狂风吹过田野,卷动枯黄的麦苗,田野阡陌间的泥尘随风飞向天空,随后便洒落在一处破败的村落中。
一些细小的石子从天而落砸在一名正趴在村口中,拿着一块尖锐的小石子,在努力挖掘寻找什么的瘦小孩童身上。
“哎呀!”
只好被一粒小石子砸中额头的男孩叫了一声,随后揉了揉额头,被砸到的位置,随后便满不在乎地继续着挖掘一块阴暗潮湿的泥土。
“找到了!”
突然,这小男孩发出一声充满喜色的惊呼,随后便冲一处略微湿润的泥洞中拽出了一只瘦骨嶙嶙的灰毛田鼠。
他抓着田鼠,与身体相比,显得颇为硕大的脑袋上,顿时流露出了发自内心的笑意,仿佛他挖到的不是一只田鼠,而是世上最珍贵之物。
“娘!”
就像是挖到宝藏的小男孩站起来,一脸兴奋的奔向了没有丝毫声音的寂寥村落,跌跌撞撞地跑进一座半塌的茅草屋内。
在这茅草屋那唯一一处没有塌落的屋顶下方,一张铺满了稻草的木板床上,一名干枯的女人穿着分辨不清颜色的破布躺在上面,一股说不清的气味在空气中弥漫。
小男孩拽着那没有几两肉的田鼠,走到那木板床前,伸手推了推躺在木板床上的女人,想要将她唤醒,展现自己辛苦了大半天挖掘到的肉,
“娘,你醒醒啊!”
小男孩推动多少次,那女人的身体便随小男孩的力道而摇动多少次,当小男孩的手掌抬起时,床上的人影便随之一动不动,胸膛没有丝毫起伏。
“娘,你又贪睡了。”
小男孩抱怨,随后看了看手中已经被他活活捏死的田鼠,舔了舔干涩的嘴唇,
“如果你再不起来的话,那我就把肉全都吃了,一口都不留给你。”
破败的茅草屋中,依旧是一片寂静,没有任何声音,过了片刻,牙齿撕咬血肉的声音响起,随即便是骨骼被咬碎的声音,
“娘,这血好好喝,你也尝一点吧!”
猩红的血液滴落在干枯的嘴唇上,随后顺着干瘪的面庞滴落到稻草上,这破败茅草屋内的气味顿时变得更加怪异了。
孩童毫不在意,看到床榻上的母亲依旧没有动弹,低下头,认真地撕咬手中血肉模糊的鼠肉,丝毫不在意涌入鼻腔的血腥气,力求将枯瘦田鼠的每一丝肉都吃到肚子里。
这种怪异的氛围持续了许久,直到孩童快要将手中巴掌大小的田鼠。吃的连骨头渣子都快不剩的时候,村落外,黄沙飞扬,一串急促的马蹄声响起。
随后,便是一阵骂骂咧咧的声音在村口处响起,
“屮,又是荒村,我们这都跑了一百多里地了,连鬼影子都看不到!”
“你这憨货,饿昏了头吧,仔细看看地上,这村子应该有吃的!”
“有脚印,这么浅,应该是小孩!”
“还是活的。”
“吃了七八天的腐肉了,总算是能吃口新鲜的了,我们哥几个今天运气真不错,可惜看年纪不大,估计只能吃一顿!”
骂骂咧咧的声音逐渐变得喜悦,但是其中所蕴含的意义却让人细思极恐,正在茅草屋中已经啃完了鼠肉的孩童听到外面的动静,顿时就像是一只受惊了的鹌鹑一样,缩在房间的角落里,不知道该如何做。
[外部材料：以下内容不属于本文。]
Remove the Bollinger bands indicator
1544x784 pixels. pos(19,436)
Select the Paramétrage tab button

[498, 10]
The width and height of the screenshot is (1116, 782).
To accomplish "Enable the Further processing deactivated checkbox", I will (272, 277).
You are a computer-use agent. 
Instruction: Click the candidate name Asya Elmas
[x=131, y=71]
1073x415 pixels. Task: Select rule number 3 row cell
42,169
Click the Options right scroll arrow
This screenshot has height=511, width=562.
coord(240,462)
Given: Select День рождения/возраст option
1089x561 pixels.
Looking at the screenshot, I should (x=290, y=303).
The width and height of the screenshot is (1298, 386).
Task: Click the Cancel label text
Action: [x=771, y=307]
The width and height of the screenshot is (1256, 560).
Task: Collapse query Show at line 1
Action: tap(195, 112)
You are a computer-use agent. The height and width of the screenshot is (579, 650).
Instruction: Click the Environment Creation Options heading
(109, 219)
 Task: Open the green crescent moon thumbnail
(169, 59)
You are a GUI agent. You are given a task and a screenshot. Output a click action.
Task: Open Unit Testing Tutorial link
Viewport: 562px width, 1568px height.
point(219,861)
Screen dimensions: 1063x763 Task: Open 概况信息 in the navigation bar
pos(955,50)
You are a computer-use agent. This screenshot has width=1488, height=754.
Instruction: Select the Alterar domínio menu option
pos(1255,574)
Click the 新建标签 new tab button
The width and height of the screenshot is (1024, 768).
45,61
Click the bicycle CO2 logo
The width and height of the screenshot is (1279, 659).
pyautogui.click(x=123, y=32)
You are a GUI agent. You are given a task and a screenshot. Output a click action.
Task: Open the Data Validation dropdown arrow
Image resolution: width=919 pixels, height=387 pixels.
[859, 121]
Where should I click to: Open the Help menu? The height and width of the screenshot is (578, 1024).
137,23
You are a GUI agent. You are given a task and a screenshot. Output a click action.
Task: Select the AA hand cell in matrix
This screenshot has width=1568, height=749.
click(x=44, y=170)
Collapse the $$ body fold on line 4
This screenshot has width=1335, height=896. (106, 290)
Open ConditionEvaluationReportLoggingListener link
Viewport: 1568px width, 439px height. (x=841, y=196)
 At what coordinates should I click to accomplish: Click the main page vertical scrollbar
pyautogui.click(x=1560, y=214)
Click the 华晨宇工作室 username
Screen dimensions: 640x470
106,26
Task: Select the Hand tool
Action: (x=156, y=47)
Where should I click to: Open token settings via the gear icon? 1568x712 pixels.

以往碰到了这样的事情,都是他的娘亲带他躲起来,可是他的娘亲现在躺在床上不动了,一直都不理他,就连肉都不吃,血也不喝,好像是从昨天开始的,他记不大清了,好像是今天开始早上不理他。
“大哥,在这里,有个能喘气的小羊羔!”
蜷缩在茅草屋角落的小男孩看到茅草屋外,站着一位衣衫褴褛,脸上沾满了灰尘,无法辨认出五官的男人,他的眼睛在昏暗日光下,折射幽幽的绿光,就像是一只看到了鲜美羊羔的饿狼。